What is needed
Below are lines of data, and only some are wanted. Please repeat exactly those from the line that has "Select the blurred" through the line that has "1512x789 pixels.".

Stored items

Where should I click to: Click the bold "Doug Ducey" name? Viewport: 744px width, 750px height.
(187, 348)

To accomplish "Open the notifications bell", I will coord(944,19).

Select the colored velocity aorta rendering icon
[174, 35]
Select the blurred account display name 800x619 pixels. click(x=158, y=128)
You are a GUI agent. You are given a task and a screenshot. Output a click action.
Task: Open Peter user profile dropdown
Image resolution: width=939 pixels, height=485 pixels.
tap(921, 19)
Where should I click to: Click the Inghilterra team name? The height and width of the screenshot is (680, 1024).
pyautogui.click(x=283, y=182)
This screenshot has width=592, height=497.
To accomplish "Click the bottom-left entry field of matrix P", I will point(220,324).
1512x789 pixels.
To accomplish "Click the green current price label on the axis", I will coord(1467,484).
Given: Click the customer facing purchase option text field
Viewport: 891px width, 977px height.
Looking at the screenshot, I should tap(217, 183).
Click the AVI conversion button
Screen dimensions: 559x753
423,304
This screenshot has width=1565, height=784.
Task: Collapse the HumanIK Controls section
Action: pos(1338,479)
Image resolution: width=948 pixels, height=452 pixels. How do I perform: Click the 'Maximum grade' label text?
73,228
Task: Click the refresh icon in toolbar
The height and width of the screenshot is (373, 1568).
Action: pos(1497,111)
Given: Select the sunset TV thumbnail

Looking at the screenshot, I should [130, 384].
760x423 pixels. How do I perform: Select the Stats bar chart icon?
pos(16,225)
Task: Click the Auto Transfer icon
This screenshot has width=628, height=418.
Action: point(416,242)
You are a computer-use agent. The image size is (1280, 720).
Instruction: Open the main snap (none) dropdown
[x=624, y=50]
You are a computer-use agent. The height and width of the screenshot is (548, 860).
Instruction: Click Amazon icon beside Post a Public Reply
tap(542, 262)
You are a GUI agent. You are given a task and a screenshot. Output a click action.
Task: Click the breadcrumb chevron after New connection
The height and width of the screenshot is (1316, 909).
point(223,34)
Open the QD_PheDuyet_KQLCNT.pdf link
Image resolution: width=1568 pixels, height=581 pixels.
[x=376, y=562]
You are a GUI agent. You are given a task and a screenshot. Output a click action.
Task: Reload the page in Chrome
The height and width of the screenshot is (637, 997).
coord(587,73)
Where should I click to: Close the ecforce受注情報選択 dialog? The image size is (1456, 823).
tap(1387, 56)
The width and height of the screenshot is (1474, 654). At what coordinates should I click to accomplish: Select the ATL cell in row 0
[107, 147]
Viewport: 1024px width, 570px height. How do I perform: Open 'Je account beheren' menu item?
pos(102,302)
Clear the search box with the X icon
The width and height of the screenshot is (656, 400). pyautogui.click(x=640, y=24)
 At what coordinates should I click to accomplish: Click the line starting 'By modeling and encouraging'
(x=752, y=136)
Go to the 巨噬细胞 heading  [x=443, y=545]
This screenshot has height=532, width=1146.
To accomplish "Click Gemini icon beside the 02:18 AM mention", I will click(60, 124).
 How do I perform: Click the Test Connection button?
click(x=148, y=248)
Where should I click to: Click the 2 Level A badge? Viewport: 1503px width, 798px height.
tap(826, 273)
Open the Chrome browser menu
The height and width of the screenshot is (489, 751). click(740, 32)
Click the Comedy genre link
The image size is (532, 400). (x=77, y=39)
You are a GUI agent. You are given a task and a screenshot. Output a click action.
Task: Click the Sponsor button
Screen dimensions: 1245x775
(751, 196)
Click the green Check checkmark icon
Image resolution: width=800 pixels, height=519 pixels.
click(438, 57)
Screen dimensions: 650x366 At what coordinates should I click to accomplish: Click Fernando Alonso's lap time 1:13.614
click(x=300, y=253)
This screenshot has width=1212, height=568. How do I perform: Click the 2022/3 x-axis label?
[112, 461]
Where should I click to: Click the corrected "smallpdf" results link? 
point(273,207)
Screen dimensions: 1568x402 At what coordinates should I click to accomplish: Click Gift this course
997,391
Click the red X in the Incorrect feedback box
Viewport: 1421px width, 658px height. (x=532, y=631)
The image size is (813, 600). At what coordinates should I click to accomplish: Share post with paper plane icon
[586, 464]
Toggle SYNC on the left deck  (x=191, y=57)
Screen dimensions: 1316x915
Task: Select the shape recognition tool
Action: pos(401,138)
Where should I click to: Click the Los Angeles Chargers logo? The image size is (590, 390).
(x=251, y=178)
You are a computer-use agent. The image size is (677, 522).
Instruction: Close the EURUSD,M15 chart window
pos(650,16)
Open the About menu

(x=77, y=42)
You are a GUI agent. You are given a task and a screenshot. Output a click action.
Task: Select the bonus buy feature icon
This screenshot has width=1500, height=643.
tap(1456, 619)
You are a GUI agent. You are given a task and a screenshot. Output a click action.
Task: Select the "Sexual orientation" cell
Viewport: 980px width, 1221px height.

Solution to this problem
Select the blurred account display name 800x619 pixels. click(x=158, y=128)
You are a GUI agent. You are given a task and a screenshot. Output a click action.
Task: Open Peter user profile dropdown
Image resolution: width=939 pixels, height=485 pixels.
tap(921, 19)
Where should I click to: Click the Inghilterra team name? The height and width of the screenshot is (680, 1024).
pyautogui.click(x=283, y=182)
This screenshot has width=592, height=497.
To accomplish "Click the bottom-left entry field of matrix P", I will point(220,324).
1512x789 pixels.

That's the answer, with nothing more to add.